Another nagging problem was a steep drop in prices. The U.S. economy was so weak during 1992 that Mosinee was unable to sell some of its products at profitable prices. This problem was compounded by the actions of Fort Howard Corporation, a competitor based in Green Bay, Wisconsin. As Fort Howard cut prices on its tissue and towel products in order to keep control of its share of the market, Mosinee was forced to adjust its own prices accordingly. When the economy began to improve in 1993, Mosinee’s profits began to stage a comeback as well. That year, the company reported net income of $9.6 million on sales of $244 million.
Citing health reasons, Richard Radt stepped down as president and chief executive officer of Mosinee in 1993. His successor was Daniel Olvey, formerly the company’s executive vice-president and chief operating officer. Under Olvey’s leadership additional gains were recorded by Mosinee in 1994, when the company earned a record $12.3 million on sales of $267 million.

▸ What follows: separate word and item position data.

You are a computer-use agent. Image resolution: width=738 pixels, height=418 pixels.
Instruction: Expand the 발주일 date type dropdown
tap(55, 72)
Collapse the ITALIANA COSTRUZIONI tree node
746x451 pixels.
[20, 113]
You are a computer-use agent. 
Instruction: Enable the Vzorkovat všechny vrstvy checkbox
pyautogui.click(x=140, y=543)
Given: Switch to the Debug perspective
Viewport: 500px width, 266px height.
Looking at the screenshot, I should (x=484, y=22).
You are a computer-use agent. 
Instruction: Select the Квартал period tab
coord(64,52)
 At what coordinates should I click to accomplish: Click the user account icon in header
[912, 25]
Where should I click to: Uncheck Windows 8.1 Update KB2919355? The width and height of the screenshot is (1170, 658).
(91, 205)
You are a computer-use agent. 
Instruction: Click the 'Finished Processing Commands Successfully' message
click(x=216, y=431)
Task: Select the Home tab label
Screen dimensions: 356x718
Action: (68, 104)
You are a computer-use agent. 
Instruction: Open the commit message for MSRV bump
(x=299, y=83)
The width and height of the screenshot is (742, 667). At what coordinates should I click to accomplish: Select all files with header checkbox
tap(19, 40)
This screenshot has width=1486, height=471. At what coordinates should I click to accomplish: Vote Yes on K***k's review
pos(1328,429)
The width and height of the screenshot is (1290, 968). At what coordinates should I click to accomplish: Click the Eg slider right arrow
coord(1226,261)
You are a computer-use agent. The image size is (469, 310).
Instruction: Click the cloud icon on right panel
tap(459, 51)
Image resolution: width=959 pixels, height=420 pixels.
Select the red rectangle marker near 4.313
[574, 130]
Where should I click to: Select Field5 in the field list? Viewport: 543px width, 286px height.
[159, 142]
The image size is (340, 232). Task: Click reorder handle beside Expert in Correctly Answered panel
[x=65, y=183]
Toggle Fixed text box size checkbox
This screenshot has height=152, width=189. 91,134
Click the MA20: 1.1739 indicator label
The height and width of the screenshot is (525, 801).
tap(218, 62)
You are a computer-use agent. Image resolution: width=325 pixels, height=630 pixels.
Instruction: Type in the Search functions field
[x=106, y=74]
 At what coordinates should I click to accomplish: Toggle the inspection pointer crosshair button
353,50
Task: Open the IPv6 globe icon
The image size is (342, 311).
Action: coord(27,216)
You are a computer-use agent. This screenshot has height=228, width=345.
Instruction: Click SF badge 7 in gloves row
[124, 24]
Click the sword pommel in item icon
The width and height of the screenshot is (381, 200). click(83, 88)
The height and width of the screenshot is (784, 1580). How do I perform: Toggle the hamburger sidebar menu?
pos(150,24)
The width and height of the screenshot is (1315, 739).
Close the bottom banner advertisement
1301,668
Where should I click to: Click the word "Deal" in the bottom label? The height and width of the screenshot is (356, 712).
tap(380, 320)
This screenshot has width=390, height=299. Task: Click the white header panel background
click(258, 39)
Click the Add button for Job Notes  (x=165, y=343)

Demand for Mosinee’s products remained strong during the mid-1990s. Even sharp increases in raw materials, which would have been disastrous just a few years earlier, did not hurt the company, since most of this additional cost could be passed on to customers. Officials at Mosinee were confident that demand for the company’s products—particularly the tissue and towels that make up 40 percent of its business—would remain strong during the near future.
Principal Subsidiaries
Bay West Paper Corporation; The Sorg Paper Company; Mosinee Paper International, Inc. (U.S. Virgin Islands); Mosinee Holdings, Inc.
Principal Divisions
Pulp and Paper Division; Mosinee Converted Products; Mosinee Industrial Forest.
Further Reading
Barrett, Amy, “Mosinee Paper: If You Missed the Ride at Wausau Paper…,” Financial World, December 10, 1991, pp. 18-19.
Bowman, Francis F., Jr., Ninety-Two Years of Industrial Progress, Mosinee, Wis.: Francis F. Bowman, Jr., 1940, p. 13.
Byrne, Harlan, “Riding a Boom,” Barron’s, March 20, 1995, p. 17.
Harrison, Andy, “Bay West Adds Papermaking Facility to Bolster Its Converting Operation,” Pulp and Paper, July 1992, pp. 73-76.
Keane, Stephen, “Mosinee Targets Market,” Wisconsin Business, February 1986.
Loeffelholz, Suzanne, “Encore, Encore,” Financial World, August 22, 1989, pp. 62-65.
Martin, Chuck, “Frustrations Add Up for Mosinee Paper,” Milwaukee Journal, October 11, 1992.
The Story of Paper at Mosinee, Mosinee, Wis.: Mosinee Paper Mills Co., 1965.